建酉月
第85話 正しい夏
8月になってしまった。
一年のうちで一番苦手な月である。
暑さのせいで身体は常にだるいし、食欲もないし、かといってクーラーをつけっぱなしにしていると今度は頭痛がしてくるし、身体も冷えてやはり具合が悪くなる。
せめてもの抵抗で、山や海に出かけたり、BBQや花火に出かけたり、たいして飲めないくせにビアホールへ行ってみたり、とうもろこしや枝豆を茹でて食べたりして、いかにも「正しい夏」を満喫してみたりするが、自分でも無理してるなあ……と苦笑いしきり。

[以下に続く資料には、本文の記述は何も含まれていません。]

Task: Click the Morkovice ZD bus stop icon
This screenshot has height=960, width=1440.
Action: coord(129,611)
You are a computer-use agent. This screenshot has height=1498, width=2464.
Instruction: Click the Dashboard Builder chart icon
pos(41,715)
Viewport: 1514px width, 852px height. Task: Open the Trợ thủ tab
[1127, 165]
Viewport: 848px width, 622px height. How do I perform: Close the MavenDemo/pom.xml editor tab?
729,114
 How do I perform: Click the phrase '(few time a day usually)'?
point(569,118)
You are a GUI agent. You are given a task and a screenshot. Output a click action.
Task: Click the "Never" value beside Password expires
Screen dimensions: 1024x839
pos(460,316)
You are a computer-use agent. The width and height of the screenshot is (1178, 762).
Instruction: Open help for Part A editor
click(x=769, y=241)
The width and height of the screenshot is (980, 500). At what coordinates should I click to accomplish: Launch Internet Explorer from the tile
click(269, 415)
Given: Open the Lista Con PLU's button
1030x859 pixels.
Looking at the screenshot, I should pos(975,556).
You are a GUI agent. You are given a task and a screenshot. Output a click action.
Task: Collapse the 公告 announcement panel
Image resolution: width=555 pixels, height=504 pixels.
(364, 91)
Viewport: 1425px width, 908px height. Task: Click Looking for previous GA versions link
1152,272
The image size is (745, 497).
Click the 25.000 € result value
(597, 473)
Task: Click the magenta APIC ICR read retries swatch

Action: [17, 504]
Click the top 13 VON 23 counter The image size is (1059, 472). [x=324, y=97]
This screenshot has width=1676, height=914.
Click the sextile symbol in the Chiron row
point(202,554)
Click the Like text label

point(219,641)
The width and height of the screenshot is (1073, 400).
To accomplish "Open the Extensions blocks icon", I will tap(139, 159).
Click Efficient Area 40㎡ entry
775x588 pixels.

大きな入道雲とか、激しい夕立とか、陽光の下で咲き誇る向日葵とか、涼やかに鳴る風鈴、喧しい蝉の声、夏祭りの太鼓の音、浴衣で歩く人々など、夏の風物詩と呼ばれるものをこよなく愛しているのに、その中に身を置いてさえ、一向に馴染まない肌に落胆する。
日本で生まれ育ったのに、毎年毎年本当に諦めが悪い。憧れながらも辟易している。
夏をあるがままに、素直な諦めを以って愛せる人が羨ましい。
……とセンチメンタルに書いてみたものの、簡潔にまとめると
8月、お前の暑気と湿度を私は許さない。以上。